*Texto*:
Alemanha esconde uma realidade

29/09/2013 12:01
Lúcia Müzell

Atrás do título de maior economia da Europa e quarta maior potência mundial, a Alemanha esconde uma realidade muitas vezes difícil sob o ponto de vista social: o país tem índices elevados de pobreza e os baixos salários foram um dos principais temas da campanha eleitoral para as eleições legislativas do último domingo. Os social-democratas queriam instaurar um salário-mínimo na Alemanha, algo que não existe no país.

De acordo com o Instituto Federal de Estatísticas da Alemanha Destatis, 15,8% dos alemães correm o risco de ficar pobres, contra 14% na França ou na Suécia. A média europeia é de 16,9%. Os aposentados são os mais atingidos pelo problema, muitos deles com rendas mensais que não chegam a 952 euros, considerada a linha de pobreza no país. A queda da demografia alemã só piora situação, por mais que o país tenha se aberto à imigração profissional.

As regras trabalhistas flexíveis e o baixo custo da mão de obra, em comparação com a vizinha França ou outras economias ricas da Europa, são algumas das chaves para explicar a alta competitividade do país e os baixos índices de desemprego, apesar da crise internacional. Isso só é possível porque, na Alemanha, os salários são negociados diretamente entre os sindicatos e os empresários.

*Suas instruções*:
Como fica o trecho do texto sobre a Alemanha que vai de "Atrás do título" até "existe no país." se você trocar "salário-mínimo" por "piso salarial"? Use somente o texto como fonte.

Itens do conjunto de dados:
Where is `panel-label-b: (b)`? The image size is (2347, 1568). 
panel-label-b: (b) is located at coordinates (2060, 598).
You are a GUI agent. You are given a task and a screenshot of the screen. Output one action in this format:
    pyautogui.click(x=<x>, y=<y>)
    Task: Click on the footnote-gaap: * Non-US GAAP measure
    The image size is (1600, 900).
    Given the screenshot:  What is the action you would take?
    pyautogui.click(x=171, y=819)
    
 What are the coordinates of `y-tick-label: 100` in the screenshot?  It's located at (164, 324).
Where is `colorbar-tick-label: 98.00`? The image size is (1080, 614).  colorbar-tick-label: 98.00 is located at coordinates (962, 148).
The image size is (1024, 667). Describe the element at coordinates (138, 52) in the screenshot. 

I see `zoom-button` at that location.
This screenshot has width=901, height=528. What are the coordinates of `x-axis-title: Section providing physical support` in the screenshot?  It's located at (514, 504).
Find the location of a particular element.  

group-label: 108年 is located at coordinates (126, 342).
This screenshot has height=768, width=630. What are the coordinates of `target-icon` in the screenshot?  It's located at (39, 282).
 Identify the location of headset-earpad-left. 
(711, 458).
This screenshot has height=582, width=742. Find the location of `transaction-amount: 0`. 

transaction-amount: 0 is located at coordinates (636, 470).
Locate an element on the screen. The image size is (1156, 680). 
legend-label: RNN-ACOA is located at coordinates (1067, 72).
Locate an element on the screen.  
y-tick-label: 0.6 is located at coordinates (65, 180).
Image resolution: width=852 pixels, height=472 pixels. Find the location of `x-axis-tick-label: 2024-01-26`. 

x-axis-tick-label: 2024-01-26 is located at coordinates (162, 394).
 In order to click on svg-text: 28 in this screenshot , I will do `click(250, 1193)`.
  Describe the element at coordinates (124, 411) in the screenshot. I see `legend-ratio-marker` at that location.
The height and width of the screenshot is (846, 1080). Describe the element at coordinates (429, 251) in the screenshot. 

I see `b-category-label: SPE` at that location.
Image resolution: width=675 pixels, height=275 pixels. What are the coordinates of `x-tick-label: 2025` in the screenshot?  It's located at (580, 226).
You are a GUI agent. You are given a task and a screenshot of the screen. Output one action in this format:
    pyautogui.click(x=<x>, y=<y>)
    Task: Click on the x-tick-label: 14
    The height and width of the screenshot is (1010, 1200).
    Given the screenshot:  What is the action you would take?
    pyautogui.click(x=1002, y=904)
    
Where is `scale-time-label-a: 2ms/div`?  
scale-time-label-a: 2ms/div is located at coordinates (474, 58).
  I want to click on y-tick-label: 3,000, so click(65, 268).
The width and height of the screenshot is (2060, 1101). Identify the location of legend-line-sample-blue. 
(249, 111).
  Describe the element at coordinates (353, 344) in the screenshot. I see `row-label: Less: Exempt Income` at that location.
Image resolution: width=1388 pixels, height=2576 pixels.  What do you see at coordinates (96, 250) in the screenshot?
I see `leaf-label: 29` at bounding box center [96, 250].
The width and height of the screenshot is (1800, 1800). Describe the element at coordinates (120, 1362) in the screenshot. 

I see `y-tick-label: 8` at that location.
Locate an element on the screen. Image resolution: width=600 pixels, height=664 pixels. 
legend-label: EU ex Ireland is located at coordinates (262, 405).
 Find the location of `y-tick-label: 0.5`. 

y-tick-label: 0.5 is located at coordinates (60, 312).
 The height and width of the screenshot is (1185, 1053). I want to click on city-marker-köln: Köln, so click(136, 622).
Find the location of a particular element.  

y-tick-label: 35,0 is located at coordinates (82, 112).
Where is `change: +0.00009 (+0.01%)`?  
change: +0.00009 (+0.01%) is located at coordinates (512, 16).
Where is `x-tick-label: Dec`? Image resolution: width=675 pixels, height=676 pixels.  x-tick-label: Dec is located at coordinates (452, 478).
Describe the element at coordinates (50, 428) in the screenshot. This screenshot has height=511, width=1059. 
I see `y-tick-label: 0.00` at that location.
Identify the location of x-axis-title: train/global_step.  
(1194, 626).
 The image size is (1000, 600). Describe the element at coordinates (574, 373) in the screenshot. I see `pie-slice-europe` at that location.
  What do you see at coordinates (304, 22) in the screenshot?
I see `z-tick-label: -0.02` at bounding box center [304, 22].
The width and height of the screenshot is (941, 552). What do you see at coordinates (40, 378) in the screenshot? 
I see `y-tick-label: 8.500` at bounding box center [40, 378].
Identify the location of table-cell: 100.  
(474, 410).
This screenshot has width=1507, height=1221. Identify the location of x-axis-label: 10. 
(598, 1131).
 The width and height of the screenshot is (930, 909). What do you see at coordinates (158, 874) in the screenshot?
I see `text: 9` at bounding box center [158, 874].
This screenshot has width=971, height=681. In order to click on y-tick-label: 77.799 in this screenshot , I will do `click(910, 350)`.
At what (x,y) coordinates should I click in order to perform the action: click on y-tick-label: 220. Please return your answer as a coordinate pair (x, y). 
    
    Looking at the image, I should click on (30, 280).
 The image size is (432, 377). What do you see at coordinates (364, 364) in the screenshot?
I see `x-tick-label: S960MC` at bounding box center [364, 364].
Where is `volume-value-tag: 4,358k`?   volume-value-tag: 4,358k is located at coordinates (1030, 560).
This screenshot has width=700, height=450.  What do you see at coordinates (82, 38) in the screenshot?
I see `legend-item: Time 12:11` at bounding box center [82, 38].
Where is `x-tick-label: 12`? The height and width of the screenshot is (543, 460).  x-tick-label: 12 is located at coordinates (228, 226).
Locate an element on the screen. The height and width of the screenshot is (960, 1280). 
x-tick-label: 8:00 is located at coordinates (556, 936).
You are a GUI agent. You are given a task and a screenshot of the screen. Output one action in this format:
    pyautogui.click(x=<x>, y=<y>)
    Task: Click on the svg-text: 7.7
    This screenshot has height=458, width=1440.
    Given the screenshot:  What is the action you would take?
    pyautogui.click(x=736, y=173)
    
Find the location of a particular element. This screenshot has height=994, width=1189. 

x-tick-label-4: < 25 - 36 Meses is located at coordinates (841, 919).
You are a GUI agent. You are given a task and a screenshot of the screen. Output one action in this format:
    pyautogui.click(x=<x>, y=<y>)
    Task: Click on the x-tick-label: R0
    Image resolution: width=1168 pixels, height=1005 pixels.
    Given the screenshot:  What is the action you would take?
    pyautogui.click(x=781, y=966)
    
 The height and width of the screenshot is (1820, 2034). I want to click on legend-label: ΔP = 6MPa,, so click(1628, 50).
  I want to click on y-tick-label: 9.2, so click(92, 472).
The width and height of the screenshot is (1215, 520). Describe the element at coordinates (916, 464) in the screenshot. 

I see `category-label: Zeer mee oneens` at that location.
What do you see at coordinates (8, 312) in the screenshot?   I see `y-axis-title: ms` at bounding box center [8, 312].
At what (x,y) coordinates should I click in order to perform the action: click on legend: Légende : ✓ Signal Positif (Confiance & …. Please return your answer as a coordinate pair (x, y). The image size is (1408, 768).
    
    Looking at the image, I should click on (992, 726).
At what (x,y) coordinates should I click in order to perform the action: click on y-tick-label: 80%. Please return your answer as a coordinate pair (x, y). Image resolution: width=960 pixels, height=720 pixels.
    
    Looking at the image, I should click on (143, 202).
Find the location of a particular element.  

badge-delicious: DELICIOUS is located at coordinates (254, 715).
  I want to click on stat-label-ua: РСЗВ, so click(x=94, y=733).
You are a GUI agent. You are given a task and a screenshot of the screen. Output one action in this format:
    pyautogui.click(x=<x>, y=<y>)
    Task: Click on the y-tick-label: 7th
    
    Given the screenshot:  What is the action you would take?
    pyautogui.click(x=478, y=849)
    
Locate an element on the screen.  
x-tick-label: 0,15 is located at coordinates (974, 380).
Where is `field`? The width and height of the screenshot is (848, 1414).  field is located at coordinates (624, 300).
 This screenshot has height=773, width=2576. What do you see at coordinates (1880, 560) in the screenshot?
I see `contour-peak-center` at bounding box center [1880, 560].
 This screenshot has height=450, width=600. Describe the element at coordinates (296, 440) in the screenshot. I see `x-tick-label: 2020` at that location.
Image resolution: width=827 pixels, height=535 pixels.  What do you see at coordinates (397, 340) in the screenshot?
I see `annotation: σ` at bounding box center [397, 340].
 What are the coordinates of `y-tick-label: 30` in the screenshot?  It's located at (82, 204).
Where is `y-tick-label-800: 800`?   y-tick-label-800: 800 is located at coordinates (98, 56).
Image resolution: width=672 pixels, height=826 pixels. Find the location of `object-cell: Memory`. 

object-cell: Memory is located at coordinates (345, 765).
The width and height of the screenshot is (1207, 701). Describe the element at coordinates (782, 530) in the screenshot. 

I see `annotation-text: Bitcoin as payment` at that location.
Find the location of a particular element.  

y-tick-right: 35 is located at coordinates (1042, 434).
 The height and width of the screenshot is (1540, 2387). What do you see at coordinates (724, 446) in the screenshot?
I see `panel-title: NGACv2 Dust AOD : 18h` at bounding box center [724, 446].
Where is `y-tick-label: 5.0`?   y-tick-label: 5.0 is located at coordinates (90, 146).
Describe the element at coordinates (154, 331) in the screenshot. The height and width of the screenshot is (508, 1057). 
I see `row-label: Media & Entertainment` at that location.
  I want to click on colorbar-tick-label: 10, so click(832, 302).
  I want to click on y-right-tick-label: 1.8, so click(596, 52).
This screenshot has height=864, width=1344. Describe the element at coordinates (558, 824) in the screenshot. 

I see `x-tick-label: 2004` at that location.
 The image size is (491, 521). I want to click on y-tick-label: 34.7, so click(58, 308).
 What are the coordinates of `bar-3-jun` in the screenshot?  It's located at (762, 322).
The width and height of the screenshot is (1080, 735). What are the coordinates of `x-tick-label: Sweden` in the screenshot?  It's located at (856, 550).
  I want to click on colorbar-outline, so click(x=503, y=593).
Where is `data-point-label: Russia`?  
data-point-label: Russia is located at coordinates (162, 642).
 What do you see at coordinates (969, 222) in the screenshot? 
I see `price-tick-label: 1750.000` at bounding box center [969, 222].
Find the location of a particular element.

*Resultado abaixo*:
Atrás do título de maior economia da Europa e quarta maior potência mundial, a Alemanha esconde uma realidade muitas vezes difícil sob o ponto de vista social: o país tem índices elevados de pobreza e os baixos salários foram um dos principais temas da campanha eleitoral para as eleições legislativas do último domingo. Os social-democratas queriam instaurar um piso salarial na Alemanha, algo que não existe no país.